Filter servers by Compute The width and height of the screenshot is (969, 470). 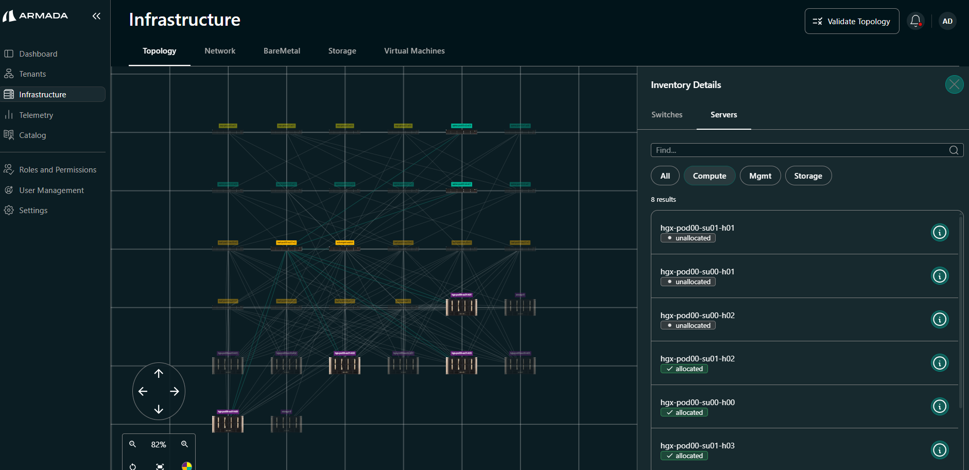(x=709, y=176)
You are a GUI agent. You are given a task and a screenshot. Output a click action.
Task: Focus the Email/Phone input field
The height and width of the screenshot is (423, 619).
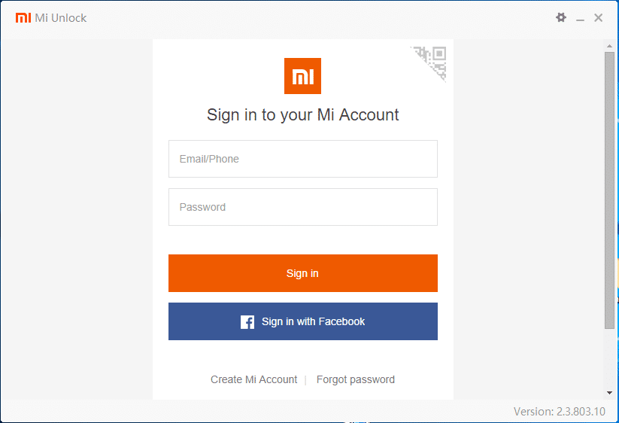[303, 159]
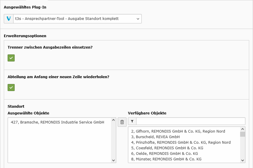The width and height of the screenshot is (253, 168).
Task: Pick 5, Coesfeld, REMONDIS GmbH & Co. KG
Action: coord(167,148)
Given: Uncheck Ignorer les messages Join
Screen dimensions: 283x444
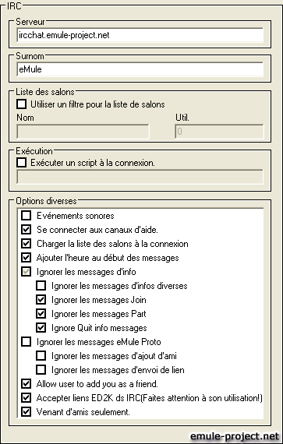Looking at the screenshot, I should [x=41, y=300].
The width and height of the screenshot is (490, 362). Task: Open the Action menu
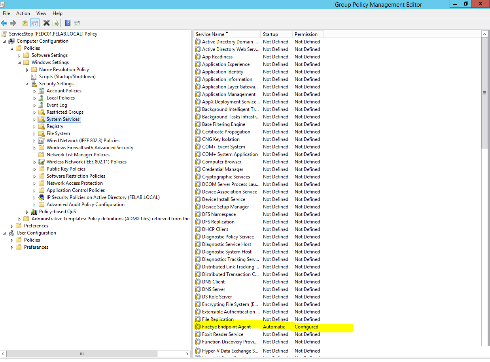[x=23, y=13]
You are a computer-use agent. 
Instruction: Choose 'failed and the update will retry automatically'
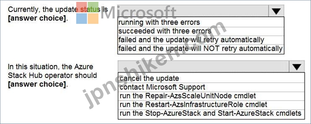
☆ ☆ ☆
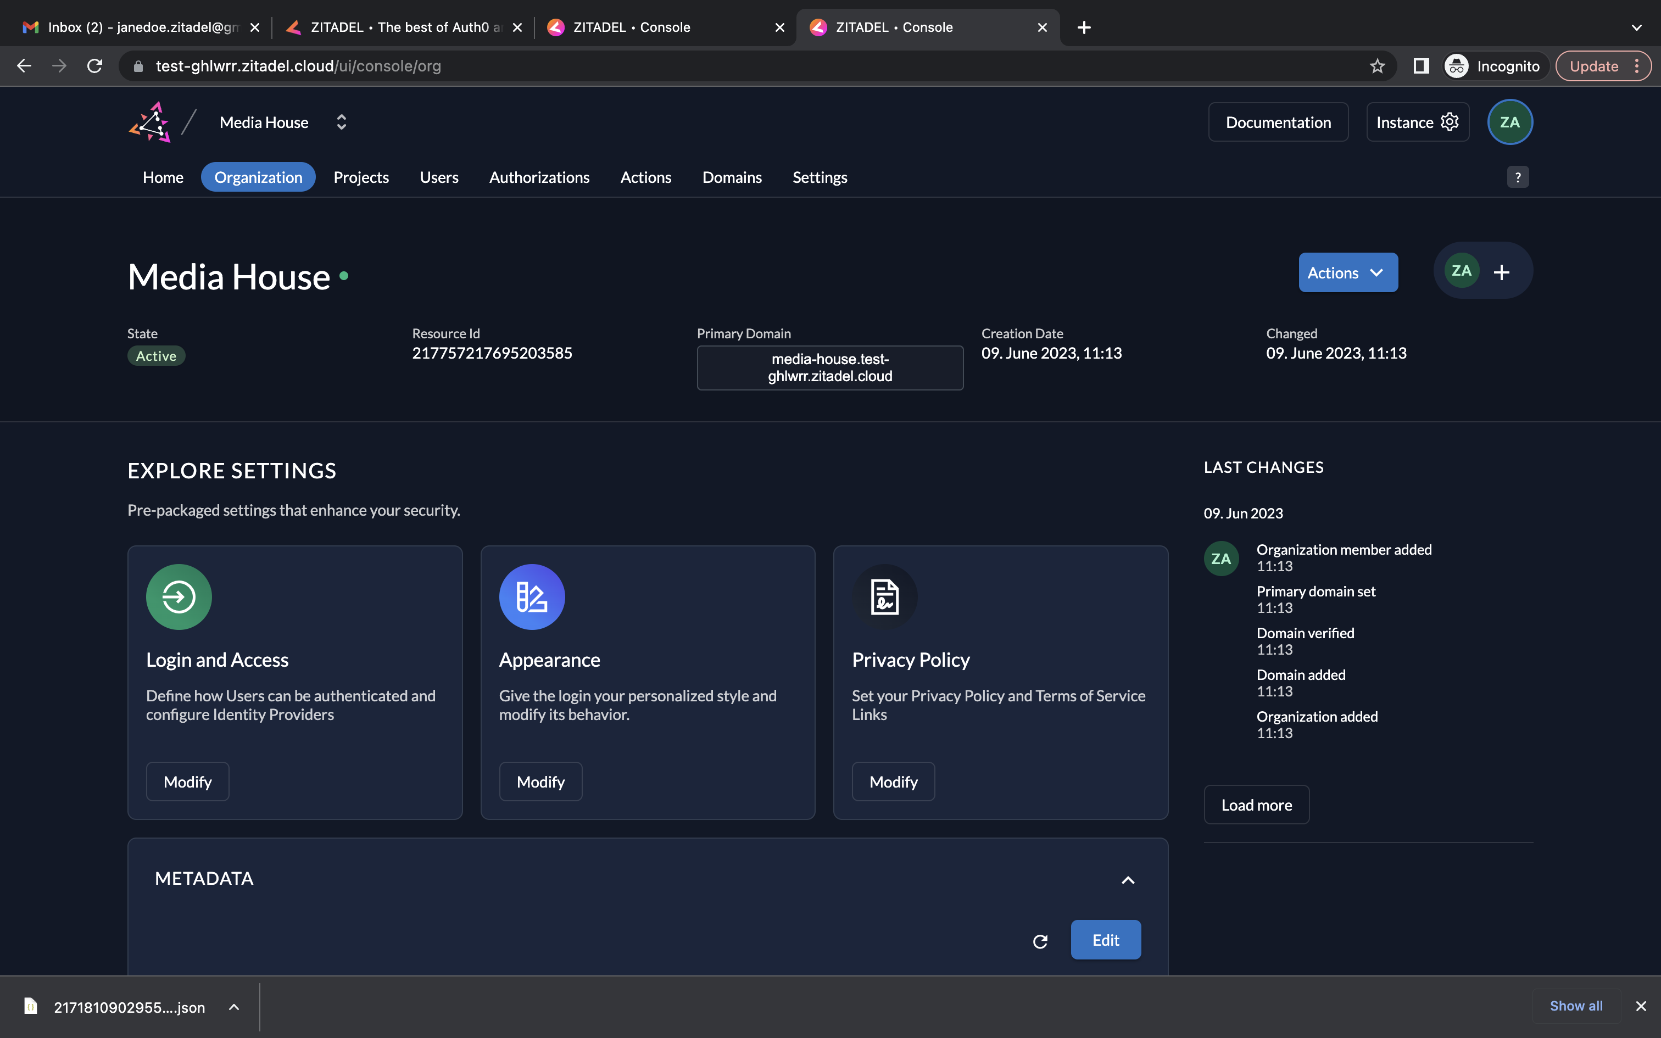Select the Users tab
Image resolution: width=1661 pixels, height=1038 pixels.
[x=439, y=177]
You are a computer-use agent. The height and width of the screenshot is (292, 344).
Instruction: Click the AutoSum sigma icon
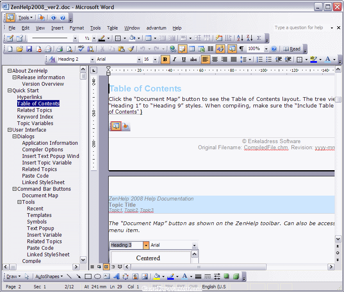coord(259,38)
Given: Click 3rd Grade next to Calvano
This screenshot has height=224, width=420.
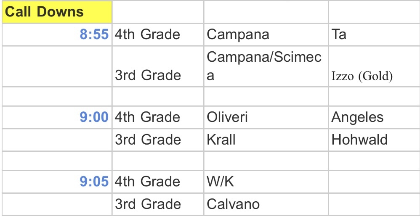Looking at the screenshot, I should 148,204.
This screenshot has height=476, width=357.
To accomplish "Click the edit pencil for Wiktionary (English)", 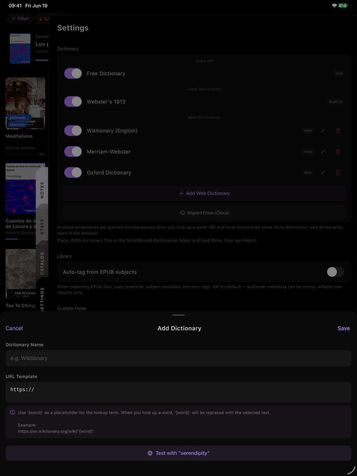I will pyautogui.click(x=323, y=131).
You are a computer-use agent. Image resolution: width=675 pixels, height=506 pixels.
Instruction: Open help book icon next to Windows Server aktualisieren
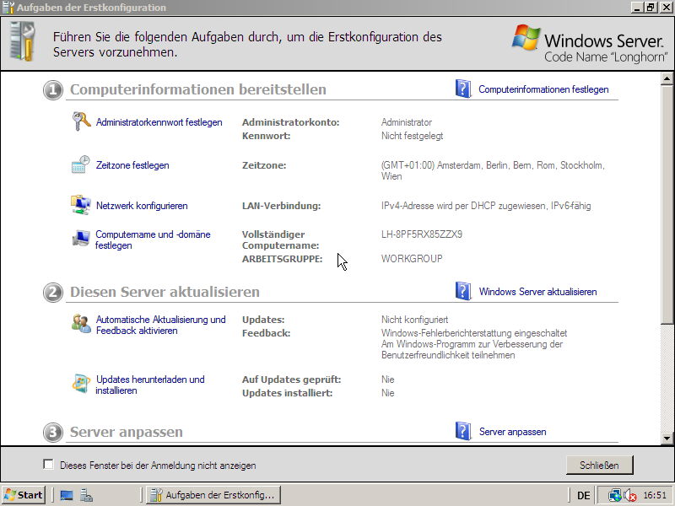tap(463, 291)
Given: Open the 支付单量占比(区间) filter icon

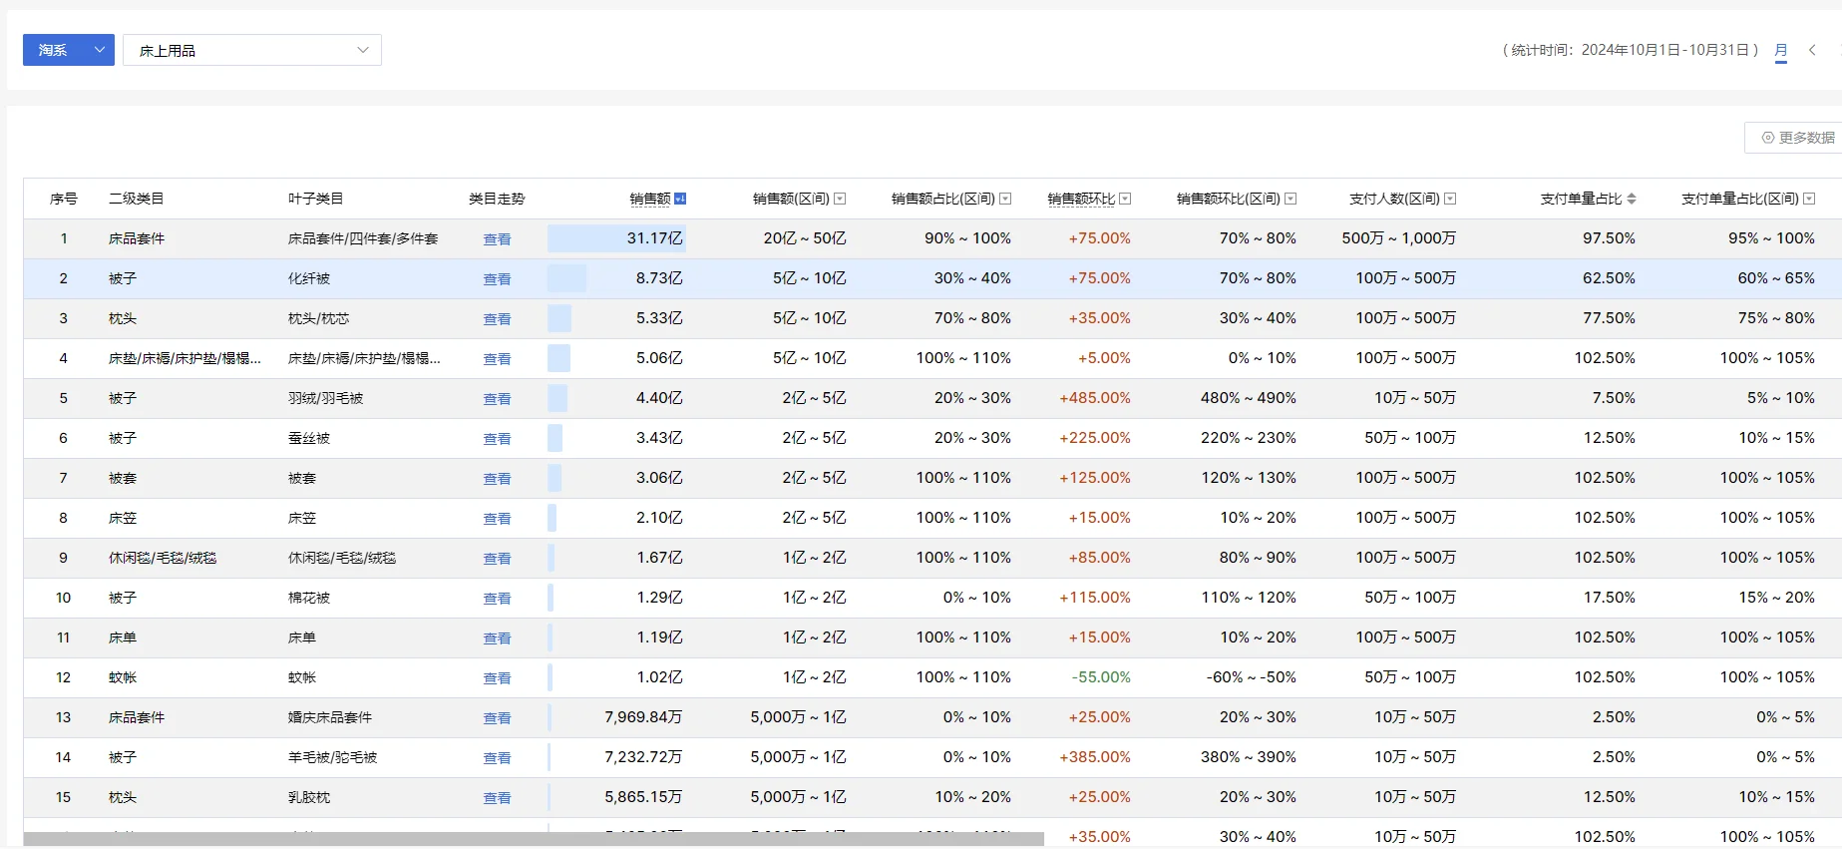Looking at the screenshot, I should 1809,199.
☆ ☆ ☆
**GIVEN TASK**. Can you write out everything from the line containing "You are a computer-use agent. Image" down to the line containing "Looking at the screenshot, I should 1809,199." again, swapping "computer-use agent" for "GUI agent" and changing nothing else? Give only those lines, and leave the pictures out.

**ANSWER BELOW**.
You are a GUI agent. Image resolution: width=675 pixels, height=506 pixels.
Instruction: Open help book icon next to Windows Server aktualisieren
tap(463, 291)
Given: Open the 支付单量占比(区间) filter icon

Looking at the screenshot, I should 1809,199.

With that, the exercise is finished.